At the same time, I was running Linux/PPC on my Wallstreet, so I contacted Wacom's developer people, asking if I could get the technical details on how the ADB tablets worked, in order to write a linux driver. Dave Fleck, who was (I believe) responsible for writing much of the Classic Mac code for the ADB tablets, got back to me and explained that:

1 - Can't do that, souper-sekrit eye-pee.
2 - You'll never understand how it works
3 - "XXX can't handle the throughput on ADB"
4 - Buy a USB tablet, ya cheap bastard

... and that was that for a good few years. The trusty ultrapad went back into its box, and gathered dust.

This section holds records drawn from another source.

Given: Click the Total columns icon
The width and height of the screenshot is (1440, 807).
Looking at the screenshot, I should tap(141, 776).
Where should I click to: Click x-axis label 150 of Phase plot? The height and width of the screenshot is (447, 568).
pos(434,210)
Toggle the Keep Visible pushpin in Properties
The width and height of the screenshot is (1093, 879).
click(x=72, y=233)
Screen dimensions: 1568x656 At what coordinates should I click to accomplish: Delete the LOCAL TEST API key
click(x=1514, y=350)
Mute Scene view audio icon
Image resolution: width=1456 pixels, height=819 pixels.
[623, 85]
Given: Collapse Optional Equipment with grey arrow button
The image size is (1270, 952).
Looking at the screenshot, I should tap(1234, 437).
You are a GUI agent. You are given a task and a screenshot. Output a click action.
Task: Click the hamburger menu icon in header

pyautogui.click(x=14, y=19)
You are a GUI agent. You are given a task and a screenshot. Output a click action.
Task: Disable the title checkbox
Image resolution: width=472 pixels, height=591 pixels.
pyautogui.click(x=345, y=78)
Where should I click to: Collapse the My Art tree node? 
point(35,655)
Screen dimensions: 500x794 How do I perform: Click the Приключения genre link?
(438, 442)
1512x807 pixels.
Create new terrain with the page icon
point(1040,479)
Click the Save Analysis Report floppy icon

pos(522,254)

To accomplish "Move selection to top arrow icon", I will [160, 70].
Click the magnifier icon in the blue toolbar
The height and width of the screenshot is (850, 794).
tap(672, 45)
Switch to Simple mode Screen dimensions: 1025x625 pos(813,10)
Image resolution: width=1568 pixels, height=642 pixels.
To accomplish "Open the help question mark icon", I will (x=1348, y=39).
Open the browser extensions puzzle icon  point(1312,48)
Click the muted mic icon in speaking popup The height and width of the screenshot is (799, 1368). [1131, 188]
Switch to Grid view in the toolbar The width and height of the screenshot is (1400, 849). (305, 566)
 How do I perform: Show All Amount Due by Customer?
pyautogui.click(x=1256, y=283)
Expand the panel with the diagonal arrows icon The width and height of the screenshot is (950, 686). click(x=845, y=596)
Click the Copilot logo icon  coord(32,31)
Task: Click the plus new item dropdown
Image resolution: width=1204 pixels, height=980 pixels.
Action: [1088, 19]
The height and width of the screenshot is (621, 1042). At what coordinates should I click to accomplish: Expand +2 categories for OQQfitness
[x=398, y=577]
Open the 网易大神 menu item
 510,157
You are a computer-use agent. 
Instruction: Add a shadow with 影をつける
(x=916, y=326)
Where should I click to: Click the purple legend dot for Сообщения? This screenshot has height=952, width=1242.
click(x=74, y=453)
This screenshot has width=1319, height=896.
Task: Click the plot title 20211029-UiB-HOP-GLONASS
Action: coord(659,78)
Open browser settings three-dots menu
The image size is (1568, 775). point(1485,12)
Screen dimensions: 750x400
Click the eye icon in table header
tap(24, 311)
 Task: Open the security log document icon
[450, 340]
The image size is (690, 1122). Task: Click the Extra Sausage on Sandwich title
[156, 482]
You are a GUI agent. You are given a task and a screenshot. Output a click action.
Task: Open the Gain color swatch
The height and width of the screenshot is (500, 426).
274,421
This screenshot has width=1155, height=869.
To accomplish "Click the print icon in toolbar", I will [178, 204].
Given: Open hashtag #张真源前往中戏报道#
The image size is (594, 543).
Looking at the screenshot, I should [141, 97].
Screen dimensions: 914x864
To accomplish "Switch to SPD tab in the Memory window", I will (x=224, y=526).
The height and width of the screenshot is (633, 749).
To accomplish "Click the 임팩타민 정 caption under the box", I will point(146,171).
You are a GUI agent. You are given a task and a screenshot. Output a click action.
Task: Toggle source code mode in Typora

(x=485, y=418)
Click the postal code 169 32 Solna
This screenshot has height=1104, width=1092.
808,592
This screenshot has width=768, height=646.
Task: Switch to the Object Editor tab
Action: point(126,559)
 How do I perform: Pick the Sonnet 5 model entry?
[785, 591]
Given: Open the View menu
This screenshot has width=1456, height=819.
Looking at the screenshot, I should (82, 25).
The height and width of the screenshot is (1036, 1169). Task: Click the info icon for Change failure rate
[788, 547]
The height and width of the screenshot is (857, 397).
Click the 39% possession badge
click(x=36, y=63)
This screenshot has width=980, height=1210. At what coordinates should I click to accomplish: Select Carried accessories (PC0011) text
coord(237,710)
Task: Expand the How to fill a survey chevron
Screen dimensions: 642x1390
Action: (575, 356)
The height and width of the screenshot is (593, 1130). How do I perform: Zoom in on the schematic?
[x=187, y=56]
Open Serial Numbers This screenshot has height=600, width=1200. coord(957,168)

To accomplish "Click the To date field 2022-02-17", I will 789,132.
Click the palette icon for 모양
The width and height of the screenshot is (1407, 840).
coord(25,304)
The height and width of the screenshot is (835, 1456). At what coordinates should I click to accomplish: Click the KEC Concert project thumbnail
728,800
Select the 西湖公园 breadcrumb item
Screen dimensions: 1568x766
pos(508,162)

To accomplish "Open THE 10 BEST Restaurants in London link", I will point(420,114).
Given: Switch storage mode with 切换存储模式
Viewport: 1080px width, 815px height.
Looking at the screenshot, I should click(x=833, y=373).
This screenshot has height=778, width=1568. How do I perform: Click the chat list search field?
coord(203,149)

Around 2004/2005, I randomly came across a tool for dumping ADB traffic, using 2 classic macs, a butchered serial cable, and some resistors. Can't remember what I was looking for at the time, but there it was. The tool I needed to be able to dump ADB traffic to and from the tablet. I got inspired, and got dumping, 50 packets at a time (if I remember the limits of the tool). A horrible job, and with no way of actually saving the dump, got writer's cramp. The result of this, however, was a pretty good understanding of how the UD-xxxx-A series talked. There was nothing "difficult" about it; it was, in fact, pretty much trivial. So I wrote an OSX 10.2.x driver for it, and it worked. The first work that cme out of this was an image saying "fuck you wacom!". Yes, very mature.

10.3 arrived, and buggered things up. No longer were ADB-equipped Macs supported.

So I wrote, with a fair amount of help, a driver for the iMate ADB converter, which also included a tablet driver (which then got expanded by others to cover not only the ultrapads, but also the Calcomp slates).

It got hammered by, successively, 10.4, 10.5 (which removed ADB entirely), 10.6, etc etc.

The tablet went back into its box.

Bernard contacted me, sometime 2009/2010. He took my code, with my blessing, and turned it into a part of Waxbee. I rejoiced, got a couple of teensys, and hooked up my ultrapad.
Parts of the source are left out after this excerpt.